OBJECTIVES: To assess the association between HRQOL and survival, as well as HRQOL and clinical biomarkers of disease in transthyretin-mediated amyloidosis (ATTR) patient populations.
METHODS: Using a retrospective cohort study design, HRQOL was assessed via SF-36 health surveys collected from patients with ATTRwt and ATTRm presenting for their initial evaluation at the BU Amyloidosis Center between 1985 and 2015. Kaplan-Meier curves and hazard ratios (HRs) calculated using Cox proportional hazards regression analysis were used to examine the association between physical (PCS) and mental (MCS) component scores derived from the SF-36 health surveys and survival follow-up. All analyses were adjusted for potential confounders such as age at presentation, gender, and co-morbidities including diabetes mellitus, hypertension and hyperlipidemia.

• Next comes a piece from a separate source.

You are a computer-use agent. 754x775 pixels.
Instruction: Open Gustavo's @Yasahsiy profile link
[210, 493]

Spearman’s rank correlations were calculated to assess the association between PCS, MCS and clinical biomarkers of disease (mBMI, troponin I and BNP) also collected at time of initial evaluation visit. Statistical significance was set at a two-sided alpha=0.05.

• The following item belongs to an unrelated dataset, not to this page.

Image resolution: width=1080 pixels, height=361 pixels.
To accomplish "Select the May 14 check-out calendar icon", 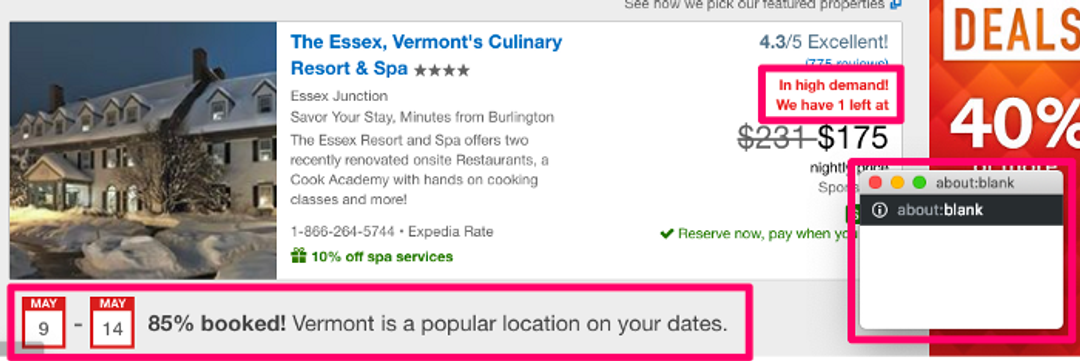I will (112, 322).
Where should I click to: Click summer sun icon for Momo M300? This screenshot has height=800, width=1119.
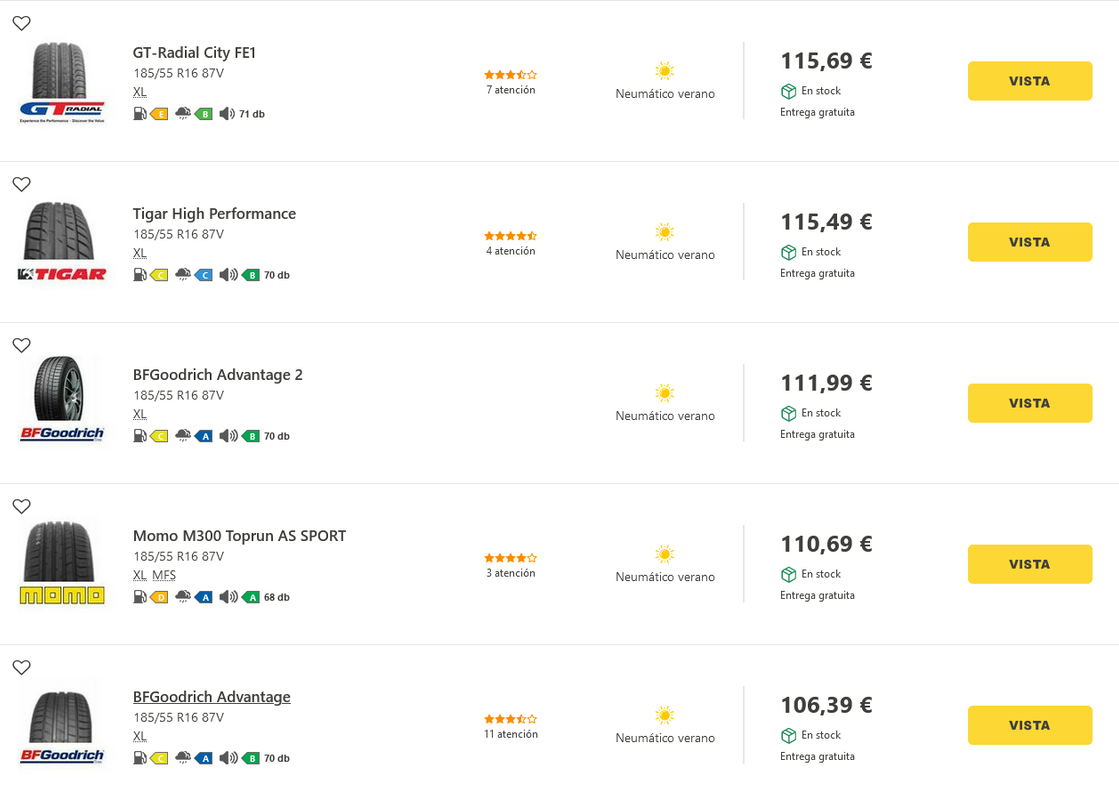pos(664,555)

RESULTS: In the ATTRwt cohort, 133 white males, aged 74.6 +/- 6.0 years (mean + SD) presented with mean MCS (45.7 +/- 12.3) and PCS (36.7 +/- 10.8) that were respectively, 0.5 and 1.5 SD below 50. Patients with PCS or MCS scores < 35 had a significantly higher risk of death during follow-up than those with scores >= 35 for PCS (HR=2.45; p=0.002) and for MCS (HR=3.38, p<0.0001). BNP and troponin I associated with MCS (r= - 0.24; p=0.01 and p=0.02, respectively) and PCS (r= - 0.29; p=0.002 and r= - 0.25; p=0.012, respectively). In the ATTRm cohort, 331 white (82%) males (67%), aged 57.5 +/- 13.9 years presented with mean MCS (45.2 +/- 11.7) and PCS (37.2 +/- 13.3). Patients with PCS scores < 35 had a significantly higher risk of death during follow-up than those with scores >= 35 (HR=2.76; p= <0.0001). In contrast, MCS scores < 35 did not correlate with increased risk of death during follow-up (HR=1.38, p=0.13). BNP and troponin I most strongly associated with PCS (r= - 0.50; p<0.0001 and r= - 0.41; p<0.0001, respectively) and less with MCS (r= - 0.16; p=0.03 and r= - 0.24; p=0.007, respectively). mBMI did not associate with MCS or PCS in the ATTRwt and ATTRm cohorts.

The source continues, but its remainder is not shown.